EXERCISE GOAL: In the answer, each entry below appears exactly as given, and no picture appears at all.

:: PROVIDED MATERIAL

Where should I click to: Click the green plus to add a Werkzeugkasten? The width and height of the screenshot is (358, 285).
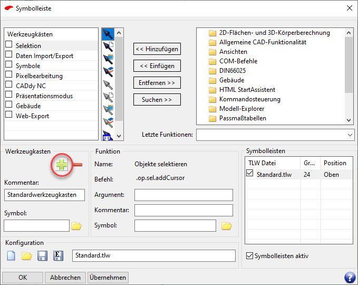click(x=62, y=165)
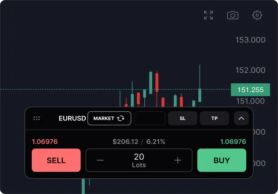This screenshot has height=194, width=278.
Task: Decrease lots with minus icon
Action: pos(100,160)
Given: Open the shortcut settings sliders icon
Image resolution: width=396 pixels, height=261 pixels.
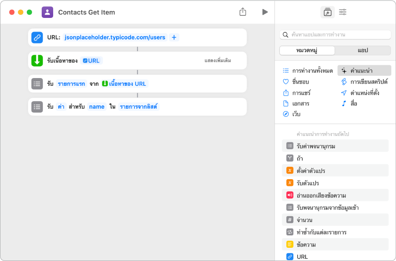Looking at the screenshot, I should coord(342,12).
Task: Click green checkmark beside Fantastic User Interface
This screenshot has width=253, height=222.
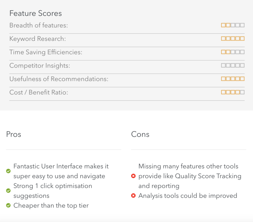Action: click(x=8, y=171)
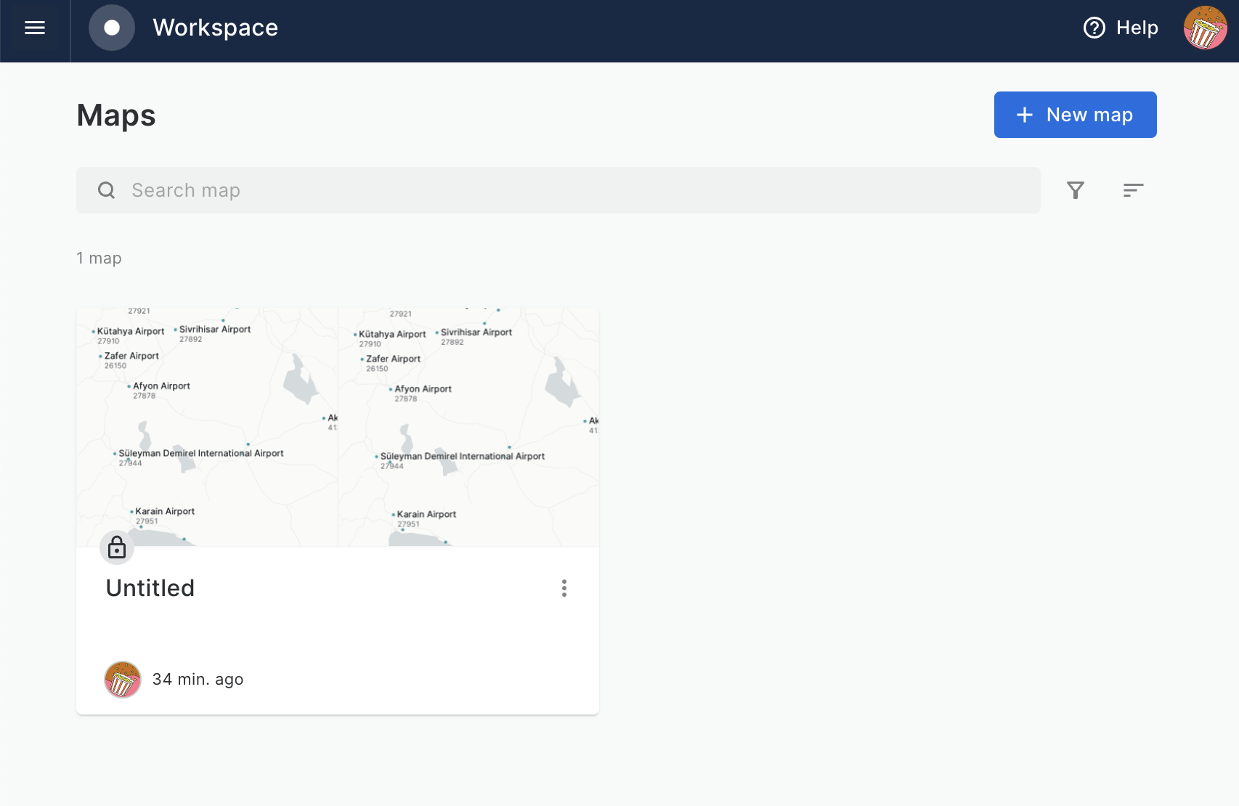
Task: Click the '1 map' count label
Action: point(99,259)
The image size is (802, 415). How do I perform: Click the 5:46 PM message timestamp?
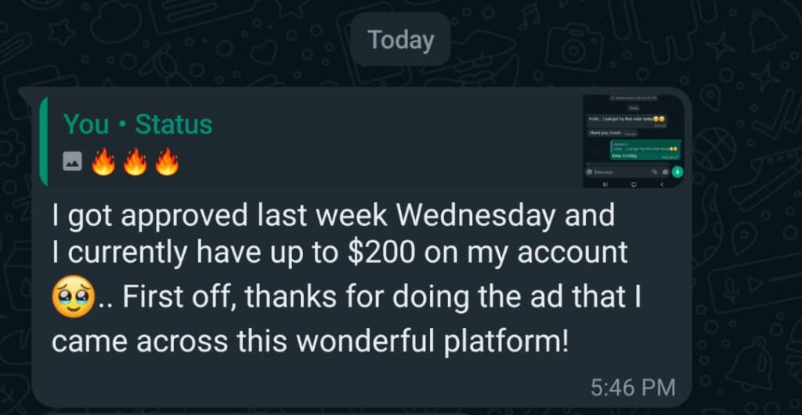(x=634, y=387)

::::

RESPONSE TO THIS TASK:
Where should I click to: Click the green plus to add a Werkzeugkasten? The width and height of the screenshot is (358, 285).
click(x=62, y=165)
This screenshot has height=194, width=278.
Task: Decrease lots with minus icon
Action: pos(100,160)
Given: Open the shortcut settings sliders icon
Image resolution: width=396 pixels, height=261 pixels.
Looking at the screenshot, I should coord(342,12).
Task: Click green checkmark beside Fantastic User Interface
This screenshot has width=253, height=222.
Action: click(x=8, y=171)
Task: Click the '1 map' count label
Action: point(99,259)
The image size is (802, 415). How do I perform: Click the 5:46 PM message timestamp?
(x=634, y=387)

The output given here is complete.